INFORMATION GIVEN -
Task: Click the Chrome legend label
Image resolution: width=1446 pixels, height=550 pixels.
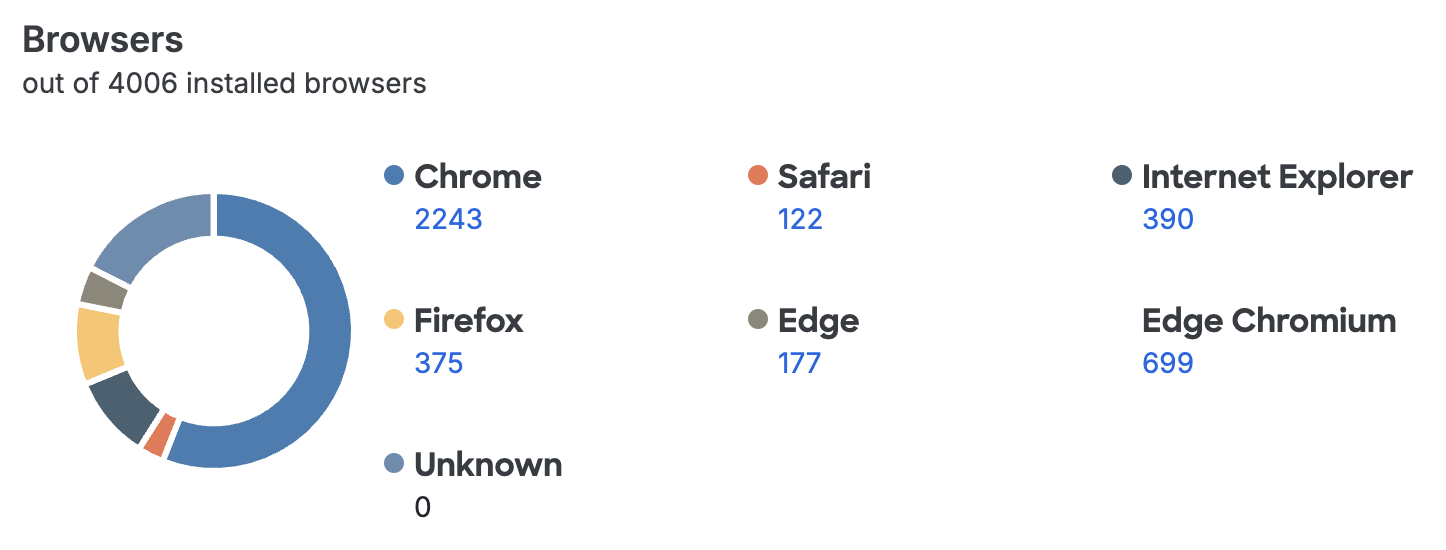Action: tap(477, 177)
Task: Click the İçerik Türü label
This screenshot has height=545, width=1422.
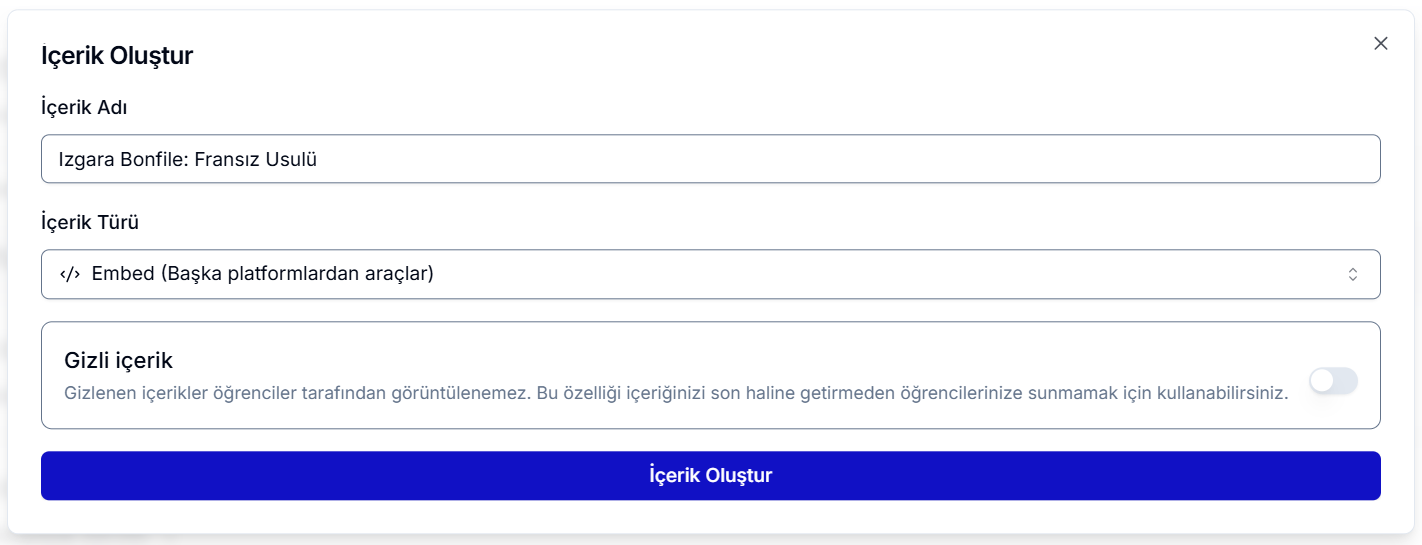Action: (x=90, y=222)
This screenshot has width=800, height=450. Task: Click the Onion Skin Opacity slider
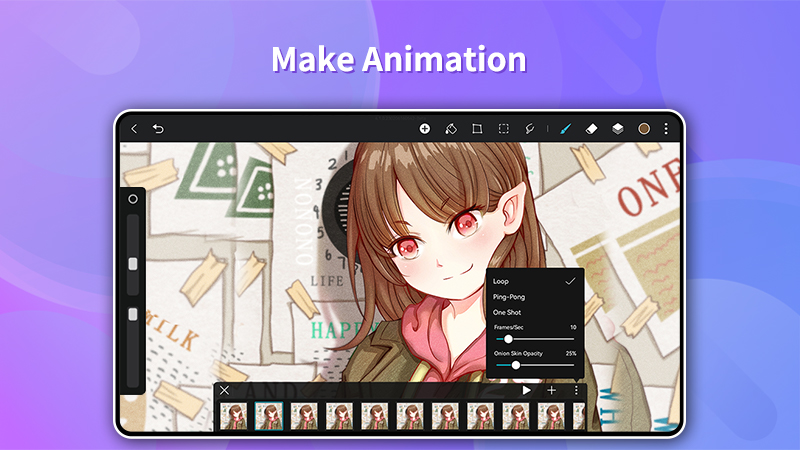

DESCRIPTION OF THE TASK - Please output the lines of the records above from the one with "Task: Click the İçerik Türü label" through the last, exactly as they appear and with both ends included; skip any pictures and add nothing.

FINISHED TASK -
Task: Click the İçerik Türü label
This screenshot has height=545, width=1422.
Action: (x=90, y=222)
This screenshot has width=800, height=450. Task: Click the Onion Skin Opacity slider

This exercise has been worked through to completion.